-- START OF Information given --

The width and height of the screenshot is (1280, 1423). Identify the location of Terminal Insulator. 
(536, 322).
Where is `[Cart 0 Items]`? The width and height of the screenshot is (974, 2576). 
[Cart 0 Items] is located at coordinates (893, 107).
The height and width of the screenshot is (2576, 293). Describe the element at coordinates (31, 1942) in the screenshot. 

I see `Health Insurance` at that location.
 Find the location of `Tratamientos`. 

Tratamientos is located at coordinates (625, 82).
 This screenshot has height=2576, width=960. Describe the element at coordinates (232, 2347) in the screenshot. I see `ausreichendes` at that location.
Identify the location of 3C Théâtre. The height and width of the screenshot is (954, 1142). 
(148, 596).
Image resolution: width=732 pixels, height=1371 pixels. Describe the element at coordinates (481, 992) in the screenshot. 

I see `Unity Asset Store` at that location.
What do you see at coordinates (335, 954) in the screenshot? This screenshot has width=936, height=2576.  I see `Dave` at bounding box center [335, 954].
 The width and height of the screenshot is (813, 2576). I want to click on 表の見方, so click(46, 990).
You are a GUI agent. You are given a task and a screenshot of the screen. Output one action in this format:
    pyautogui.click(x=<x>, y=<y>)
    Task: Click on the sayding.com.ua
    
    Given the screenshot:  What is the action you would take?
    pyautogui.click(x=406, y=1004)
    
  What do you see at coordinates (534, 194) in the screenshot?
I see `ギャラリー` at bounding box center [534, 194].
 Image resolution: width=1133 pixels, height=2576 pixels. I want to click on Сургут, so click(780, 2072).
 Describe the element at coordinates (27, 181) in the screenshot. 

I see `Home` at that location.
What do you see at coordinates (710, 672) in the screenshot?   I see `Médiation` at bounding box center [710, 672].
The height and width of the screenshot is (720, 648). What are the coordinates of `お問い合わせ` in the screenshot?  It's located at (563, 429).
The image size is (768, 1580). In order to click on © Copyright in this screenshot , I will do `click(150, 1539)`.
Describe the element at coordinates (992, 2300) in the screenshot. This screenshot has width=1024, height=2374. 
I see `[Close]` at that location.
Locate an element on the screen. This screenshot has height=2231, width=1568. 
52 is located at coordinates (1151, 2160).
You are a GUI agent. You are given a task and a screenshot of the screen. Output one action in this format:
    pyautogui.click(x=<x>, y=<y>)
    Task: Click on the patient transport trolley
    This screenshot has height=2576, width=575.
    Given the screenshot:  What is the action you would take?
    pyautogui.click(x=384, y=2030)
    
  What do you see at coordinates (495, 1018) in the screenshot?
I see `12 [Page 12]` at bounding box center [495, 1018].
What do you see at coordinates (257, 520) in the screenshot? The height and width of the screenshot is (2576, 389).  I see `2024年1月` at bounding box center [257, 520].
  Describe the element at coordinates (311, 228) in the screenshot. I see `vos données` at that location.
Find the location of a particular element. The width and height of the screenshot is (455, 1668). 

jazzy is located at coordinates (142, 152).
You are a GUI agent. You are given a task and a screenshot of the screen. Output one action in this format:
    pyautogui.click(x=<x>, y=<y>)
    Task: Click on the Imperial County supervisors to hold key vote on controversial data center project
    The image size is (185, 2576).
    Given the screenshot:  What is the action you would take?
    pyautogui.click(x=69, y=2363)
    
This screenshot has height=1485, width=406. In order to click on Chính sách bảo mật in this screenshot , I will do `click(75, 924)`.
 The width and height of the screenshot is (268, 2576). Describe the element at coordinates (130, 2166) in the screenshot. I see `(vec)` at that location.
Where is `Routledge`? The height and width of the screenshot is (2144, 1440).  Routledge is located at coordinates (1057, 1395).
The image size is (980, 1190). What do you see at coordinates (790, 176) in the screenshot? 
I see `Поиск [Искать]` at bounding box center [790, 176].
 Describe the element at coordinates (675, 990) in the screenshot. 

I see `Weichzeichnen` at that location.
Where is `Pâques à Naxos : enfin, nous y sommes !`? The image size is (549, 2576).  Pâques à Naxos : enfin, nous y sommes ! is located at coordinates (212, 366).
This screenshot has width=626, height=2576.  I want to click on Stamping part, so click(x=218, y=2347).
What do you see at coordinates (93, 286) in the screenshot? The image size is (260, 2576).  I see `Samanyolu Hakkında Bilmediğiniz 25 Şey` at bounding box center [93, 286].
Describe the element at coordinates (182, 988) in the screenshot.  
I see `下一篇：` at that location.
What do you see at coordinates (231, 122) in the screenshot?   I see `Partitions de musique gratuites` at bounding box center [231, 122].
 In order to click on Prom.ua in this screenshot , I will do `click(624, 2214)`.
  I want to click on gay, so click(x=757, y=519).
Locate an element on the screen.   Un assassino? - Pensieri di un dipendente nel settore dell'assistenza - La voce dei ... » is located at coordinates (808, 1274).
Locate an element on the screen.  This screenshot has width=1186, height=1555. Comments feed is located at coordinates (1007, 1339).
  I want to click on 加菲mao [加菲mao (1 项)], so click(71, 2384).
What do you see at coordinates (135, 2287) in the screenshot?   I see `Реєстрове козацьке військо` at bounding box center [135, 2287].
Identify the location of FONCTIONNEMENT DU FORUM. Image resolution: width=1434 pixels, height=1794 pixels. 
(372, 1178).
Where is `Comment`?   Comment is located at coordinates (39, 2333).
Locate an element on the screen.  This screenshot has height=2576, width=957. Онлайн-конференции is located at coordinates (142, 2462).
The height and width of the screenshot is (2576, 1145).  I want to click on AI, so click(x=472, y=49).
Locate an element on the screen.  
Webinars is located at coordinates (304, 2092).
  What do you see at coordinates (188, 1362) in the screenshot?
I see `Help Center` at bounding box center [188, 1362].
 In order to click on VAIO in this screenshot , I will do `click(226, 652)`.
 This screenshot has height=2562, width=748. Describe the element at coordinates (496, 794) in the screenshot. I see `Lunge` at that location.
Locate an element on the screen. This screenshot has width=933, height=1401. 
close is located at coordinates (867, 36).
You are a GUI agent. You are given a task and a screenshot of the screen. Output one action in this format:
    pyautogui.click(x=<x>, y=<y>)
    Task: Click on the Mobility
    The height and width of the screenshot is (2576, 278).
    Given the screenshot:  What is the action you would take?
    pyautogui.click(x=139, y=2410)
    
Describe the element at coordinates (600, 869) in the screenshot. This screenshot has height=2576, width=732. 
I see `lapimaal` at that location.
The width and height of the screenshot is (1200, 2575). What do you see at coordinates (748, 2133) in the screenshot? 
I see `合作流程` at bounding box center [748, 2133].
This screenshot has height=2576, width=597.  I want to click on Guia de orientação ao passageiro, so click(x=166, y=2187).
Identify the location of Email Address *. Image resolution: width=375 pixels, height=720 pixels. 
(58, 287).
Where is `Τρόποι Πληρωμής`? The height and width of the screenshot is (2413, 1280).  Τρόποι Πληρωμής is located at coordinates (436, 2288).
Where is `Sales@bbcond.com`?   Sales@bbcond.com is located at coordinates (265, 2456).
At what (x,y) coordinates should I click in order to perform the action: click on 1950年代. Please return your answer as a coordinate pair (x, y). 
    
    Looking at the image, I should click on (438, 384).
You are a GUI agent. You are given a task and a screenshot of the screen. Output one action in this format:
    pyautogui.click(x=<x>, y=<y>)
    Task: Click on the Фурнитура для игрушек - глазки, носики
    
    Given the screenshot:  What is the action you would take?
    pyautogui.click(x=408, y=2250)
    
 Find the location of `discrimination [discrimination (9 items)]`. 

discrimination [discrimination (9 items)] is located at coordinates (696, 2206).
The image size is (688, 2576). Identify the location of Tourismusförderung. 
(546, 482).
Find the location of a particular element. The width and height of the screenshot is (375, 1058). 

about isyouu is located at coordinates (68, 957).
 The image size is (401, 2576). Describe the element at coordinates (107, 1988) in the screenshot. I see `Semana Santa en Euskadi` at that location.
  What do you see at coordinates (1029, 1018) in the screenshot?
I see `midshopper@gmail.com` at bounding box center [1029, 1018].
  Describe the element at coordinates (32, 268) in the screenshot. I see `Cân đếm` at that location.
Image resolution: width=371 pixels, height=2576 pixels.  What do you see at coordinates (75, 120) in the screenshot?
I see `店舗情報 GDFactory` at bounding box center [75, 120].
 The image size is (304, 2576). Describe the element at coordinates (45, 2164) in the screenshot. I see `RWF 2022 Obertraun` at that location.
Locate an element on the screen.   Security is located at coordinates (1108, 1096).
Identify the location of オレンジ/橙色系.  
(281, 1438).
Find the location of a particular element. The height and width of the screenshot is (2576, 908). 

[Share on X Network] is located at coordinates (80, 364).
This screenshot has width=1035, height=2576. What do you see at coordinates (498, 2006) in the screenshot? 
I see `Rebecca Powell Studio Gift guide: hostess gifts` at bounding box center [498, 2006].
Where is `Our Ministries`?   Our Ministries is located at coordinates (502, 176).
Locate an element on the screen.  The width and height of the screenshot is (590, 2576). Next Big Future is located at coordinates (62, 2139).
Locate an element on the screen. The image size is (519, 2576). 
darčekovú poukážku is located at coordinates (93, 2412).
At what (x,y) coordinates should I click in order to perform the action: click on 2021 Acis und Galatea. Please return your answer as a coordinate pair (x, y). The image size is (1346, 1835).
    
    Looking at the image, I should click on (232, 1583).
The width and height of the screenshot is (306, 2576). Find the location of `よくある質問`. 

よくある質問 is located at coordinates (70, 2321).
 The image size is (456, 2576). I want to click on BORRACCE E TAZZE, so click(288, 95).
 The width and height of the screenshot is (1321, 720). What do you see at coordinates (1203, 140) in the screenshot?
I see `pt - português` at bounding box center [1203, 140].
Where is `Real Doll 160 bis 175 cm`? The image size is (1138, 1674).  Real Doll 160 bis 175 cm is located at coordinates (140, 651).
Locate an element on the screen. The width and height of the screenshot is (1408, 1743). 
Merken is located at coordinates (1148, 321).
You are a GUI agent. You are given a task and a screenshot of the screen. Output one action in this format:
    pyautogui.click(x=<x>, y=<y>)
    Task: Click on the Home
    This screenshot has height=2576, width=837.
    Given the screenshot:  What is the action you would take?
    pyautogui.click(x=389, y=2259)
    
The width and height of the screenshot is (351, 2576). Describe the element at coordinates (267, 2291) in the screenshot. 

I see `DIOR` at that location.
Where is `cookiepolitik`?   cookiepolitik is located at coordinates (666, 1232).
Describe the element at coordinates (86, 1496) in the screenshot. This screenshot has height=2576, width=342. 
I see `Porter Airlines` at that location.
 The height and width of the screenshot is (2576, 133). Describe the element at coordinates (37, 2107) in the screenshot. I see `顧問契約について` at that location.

-- END OF Information given --

▶ **Directions for this task**
Output the lines of the records above exactly as they appear, starting at the line containing "The image size is (768, 1580)." and ending at the line containing "jazzy is located at coordinates (142, 152).", with both of those lines included.

▶ **Correct response**
The image size is (768, 1580). In order to click on © Copyright in this screenshot , I will do `click(150, 1539)`.
Describe the element at coordinates (992, 2300) in the screenshot. This screenshot has width=1024, height=2374. 
I see `[Close]` at that location.
Locate an element on the screen. This screenshot has height=2231, width=1568. 
52 is located at coordinates (1151, 2160).
You are a GUI agent. You are given a task and a screenshot of the screen. Output one action in this format:
    pyautogui.click(x=<x>, y=<y>)
    Task: Click on the patient transport trolley
    This screenshot has height=2576, width=575.
    Given the screenshot:  What is the action you would take?
    pyautogui.click(x=384, y=2030)
    
  What do you see at coordinates (495, 1018) in the screenshot?
I see `12 [Page 12]` at bounding box center [495, 1018].
What do you see at coordinates (257, 520) in the screenshot? The height and width of the screenshot is (2576, 389).  I see `2024年1月` at bounding box center [257, 520].
  Describe the element at coordinates (311, 228) in the screenshot. I see `vos données` at that location.
Find the location of a particular element. The width and height of the screenshot is (455, 1668). 

jazzy is located at coordinates (142, 152).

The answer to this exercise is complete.